_Task description_
State the number of lines in these records that include the string "button", and say nothing more.

_Material for this task_
● ● ● ● ● ● ●

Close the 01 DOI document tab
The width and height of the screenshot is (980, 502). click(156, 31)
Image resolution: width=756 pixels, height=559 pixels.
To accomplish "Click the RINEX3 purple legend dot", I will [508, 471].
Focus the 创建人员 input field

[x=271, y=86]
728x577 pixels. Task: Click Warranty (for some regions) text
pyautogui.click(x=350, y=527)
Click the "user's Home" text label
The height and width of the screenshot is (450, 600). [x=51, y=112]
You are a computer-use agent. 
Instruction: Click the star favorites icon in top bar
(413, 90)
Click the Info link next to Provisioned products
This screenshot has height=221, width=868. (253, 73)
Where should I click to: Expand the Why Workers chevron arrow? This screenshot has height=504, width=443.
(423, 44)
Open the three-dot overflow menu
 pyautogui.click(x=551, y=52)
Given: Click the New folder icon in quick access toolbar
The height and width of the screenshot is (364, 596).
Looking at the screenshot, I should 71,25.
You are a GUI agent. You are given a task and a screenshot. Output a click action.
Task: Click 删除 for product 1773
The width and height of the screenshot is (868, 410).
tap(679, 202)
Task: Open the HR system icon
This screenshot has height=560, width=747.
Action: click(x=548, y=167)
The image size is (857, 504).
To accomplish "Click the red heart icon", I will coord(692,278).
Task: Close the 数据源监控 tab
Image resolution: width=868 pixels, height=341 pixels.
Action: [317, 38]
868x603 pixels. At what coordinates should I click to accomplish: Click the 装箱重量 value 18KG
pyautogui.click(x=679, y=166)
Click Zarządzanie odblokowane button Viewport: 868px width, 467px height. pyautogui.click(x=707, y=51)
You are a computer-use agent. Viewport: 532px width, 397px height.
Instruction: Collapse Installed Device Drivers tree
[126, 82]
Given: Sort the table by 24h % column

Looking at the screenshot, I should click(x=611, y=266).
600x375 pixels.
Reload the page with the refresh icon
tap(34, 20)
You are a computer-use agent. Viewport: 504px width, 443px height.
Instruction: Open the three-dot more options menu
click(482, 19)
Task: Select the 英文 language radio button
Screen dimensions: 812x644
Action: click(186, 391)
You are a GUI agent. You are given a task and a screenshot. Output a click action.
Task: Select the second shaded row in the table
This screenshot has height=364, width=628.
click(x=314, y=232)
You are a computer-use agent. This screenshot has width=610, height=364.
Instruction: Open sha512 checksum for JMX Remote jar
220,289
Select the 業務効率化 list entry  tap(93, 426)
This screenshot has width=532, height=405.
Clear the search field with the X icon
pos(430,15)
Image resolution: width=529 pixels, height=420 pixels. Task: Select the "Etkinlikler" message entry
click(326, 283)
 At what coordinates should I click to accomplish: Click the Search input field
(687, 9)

● ● ● ● ● ● ●

_Response to this task_
2